(Your instructions): Decide whether each statement agrees with the piece below on outreach at the start of a ministry: (a) the writer had 24 years of experience when beginning a fourth pastorate; (b) Induction or Installation services usually draw most of the new church congregation; (c) many churches make good use of the minister's first Sundays. For each, answer yes or no and quote the words of the piece that settle it.

Off to a good start – the outreach opportunities at the start of a ministry

What is the best way to begin a new ministry? With 24 years of experience as I began my fourth pastorate I resolved that this time things would be different. For the first time we took full advantage of the unique opportunities for outreach which the commencement of a ministry offers.

In most traditions a pastorate begins with some form of Induction, Installation or Commissioning service, followed by a delicious Tea. These are marvellous occasions for fellowship between the new church and the previous or sending church, and also for affirming the minister as representatives tell each other how wonderful the minister is. Links are also strengthened with the wider denominational family and local ecumenical contacts. Such events are very important, but a decade of responsibility in Churches Together attending two or three each year has convinced me that the services themselves are designed exclusively for believers. It appears to be rare for Inductions or Installations even to attract the majority of the new church congregation. So few of them are planned with young people or children in mind and even fewer are the kind of events to which one ought to invite not yet Christians.
It may be that the outreach angle simply slips through the cracks. The church is waiting for the new minister to be in post before they reach out, and the Induction is the only thing on the minister’s mind apart from moving house and getting to know a huge number of people in a very short time. Whatever the reason, many churches miss out on the outreach opportunities inherent in the start of a pastorate. All the attention is on the Induction service and few churches capitalise on the Minister’s first Sundays.

(Given material):

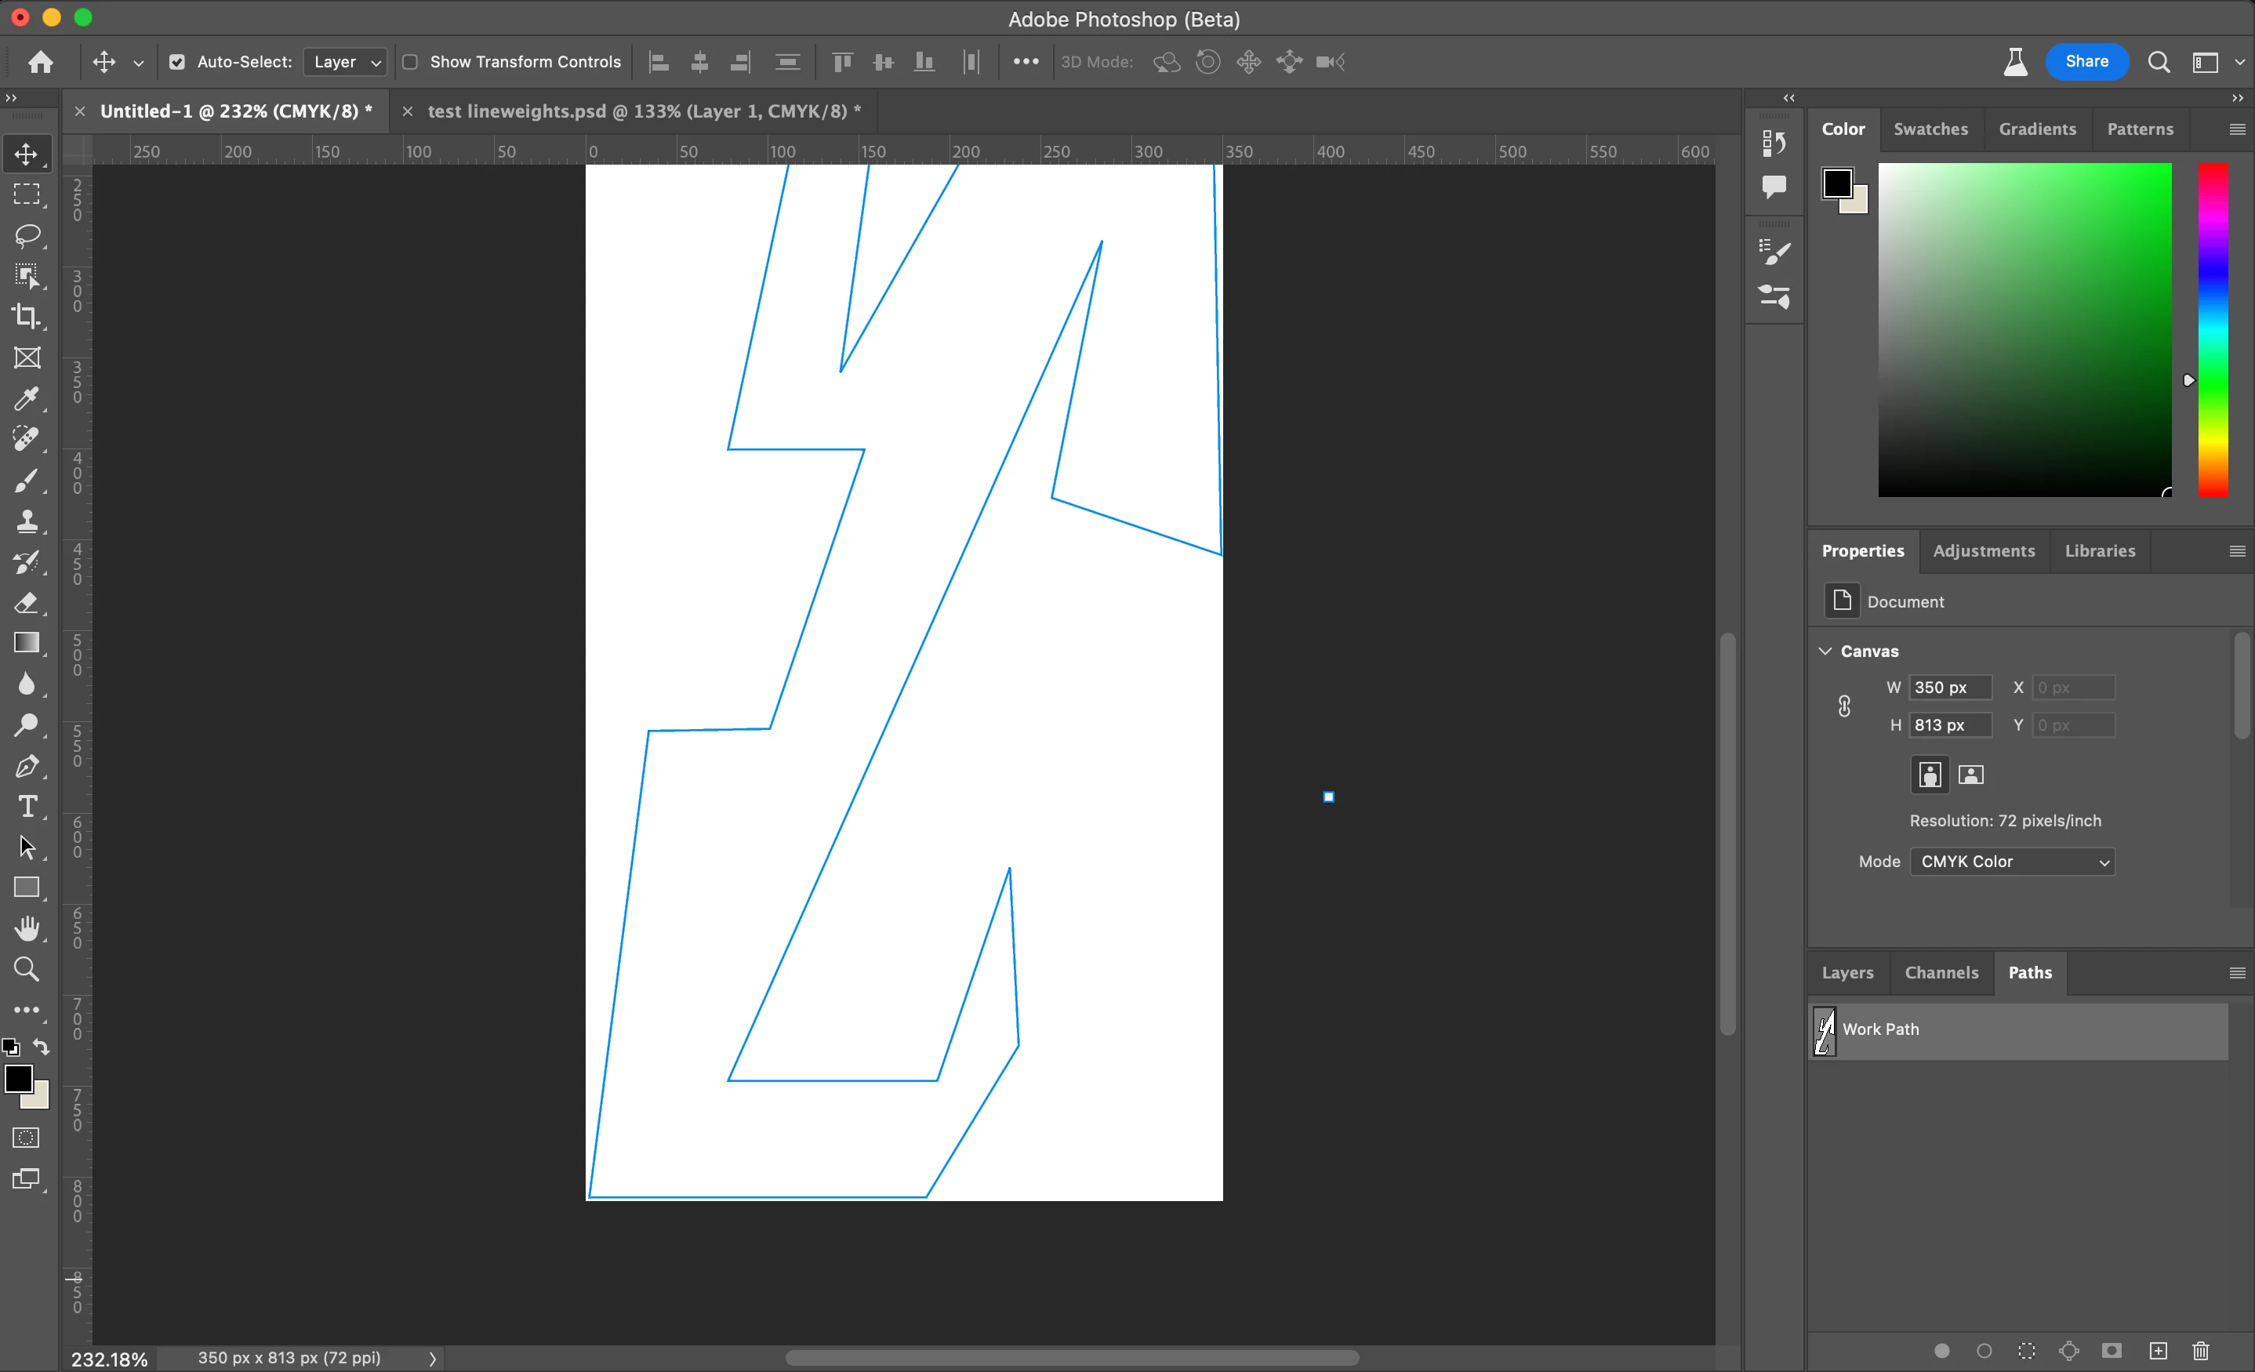The image size is (2255, 1372).
Task: Switch to the Layers tab
Action: [1847, 973]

(Complete answer):
(a) Yes: "With 24 years of experience as I began my fourth pastorate"
(b) No: "It appears to be rare for Inductions or Installations even to attract the majority of the new church congregation."
(c) No: "few churches capitalise on the Minister’s first Sundays."